GIVEN RECORDS Start Marker
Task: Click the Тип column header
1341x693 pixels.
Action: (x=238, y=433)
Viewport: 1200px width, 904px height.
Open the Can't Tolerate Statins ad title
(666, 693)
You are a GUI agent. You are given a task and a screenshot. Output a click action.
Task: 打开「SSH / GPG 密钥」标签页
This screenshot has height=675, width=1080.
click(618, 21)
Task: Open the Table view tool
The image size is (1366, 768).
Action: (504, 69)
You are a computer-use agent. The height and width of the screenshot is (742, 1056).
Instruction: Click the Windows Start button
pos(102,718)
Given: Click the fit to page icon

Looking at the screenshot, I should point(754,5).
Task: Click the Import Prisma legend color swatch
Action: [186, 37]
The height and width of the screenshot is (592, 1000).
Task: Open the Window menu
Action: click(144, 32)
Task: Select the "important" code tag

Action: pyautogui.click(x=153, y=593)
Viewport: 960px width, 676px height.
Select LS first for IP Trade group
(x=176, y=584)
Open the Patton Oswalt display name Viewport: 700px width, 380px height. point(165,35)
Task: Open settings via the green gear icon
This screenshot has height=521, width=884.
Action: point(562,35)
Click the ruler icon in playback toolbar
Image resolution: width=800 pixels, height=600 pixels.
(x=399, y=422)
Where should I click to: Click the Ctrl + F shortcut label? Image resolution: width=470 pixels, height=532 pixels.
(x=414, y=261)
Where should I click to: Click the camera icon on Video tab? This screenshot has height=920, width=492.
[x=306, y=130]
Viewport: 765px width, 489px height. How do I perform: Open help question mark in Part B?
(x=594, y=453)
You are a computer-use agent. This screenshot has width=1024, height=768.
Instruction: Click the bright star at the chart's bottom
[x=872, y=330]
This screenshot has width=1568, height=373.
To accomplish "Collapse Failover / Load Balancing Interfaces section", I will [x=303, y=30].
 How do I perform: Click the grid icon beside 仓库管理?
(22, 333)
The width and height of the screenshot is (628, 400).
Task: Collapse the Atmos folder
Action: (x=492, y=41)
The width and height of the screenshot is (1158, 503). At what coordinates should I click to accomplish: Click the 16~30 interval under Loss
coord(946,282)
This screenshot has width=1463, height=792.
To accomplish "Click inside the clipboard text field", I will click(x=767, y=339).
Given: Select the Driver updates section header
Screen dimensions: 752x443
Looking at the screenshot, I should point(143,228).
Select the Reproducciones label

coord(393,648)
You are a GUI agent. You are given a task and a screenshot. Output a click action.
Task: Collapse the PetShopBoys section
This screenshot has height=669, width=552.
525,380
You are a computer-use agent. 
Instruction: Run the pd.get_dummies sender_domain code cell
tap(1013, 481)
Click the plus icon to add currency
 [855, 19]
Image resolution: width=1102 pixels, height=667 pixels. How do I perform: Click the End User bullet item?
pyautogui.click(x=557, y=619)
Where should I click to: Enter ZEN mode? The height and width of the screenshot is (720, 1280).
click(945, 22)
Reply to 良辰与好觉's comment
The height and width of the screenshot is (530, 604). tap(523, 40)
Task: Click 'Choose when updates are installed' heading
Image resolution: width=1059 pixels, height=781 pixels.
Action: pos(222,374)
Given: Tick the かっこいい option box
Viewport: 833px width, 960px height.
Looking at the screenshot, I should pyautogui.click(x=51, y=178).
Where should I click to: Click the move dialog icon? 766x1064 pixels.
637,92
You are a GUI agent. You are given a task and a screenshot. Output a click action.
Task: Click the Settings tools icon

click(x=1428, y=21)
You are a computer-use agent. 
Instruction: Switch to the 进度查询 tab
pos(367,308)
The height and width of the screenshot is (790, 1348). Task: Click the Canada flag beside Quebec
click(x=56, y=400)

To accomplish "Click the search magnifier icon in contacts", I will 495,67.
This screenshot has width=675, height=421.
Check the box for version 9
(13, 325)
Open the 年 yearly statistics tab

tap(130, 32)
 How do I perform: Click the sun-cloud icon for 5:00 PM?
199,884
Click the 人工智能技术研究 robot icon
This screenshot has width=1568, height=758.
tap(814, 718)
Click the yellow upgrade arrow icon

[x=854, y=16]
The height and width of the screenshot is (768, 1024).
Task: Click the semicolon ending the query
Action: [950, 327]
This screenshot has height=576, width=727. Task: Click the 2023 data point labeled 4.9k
GIVEN RECORDS End Marker
EXERCISE GOAL. Using the data above, return each line that includes the word "computer".

RESPONSE TO THE TASK.
You are a computer-use agent. The height and width of the screenshot is (742, 1056).
You are a computer-use agent. This screenshot has width=1024, height=768.
You are a computer-use agent. 
You are a computer-use agent. 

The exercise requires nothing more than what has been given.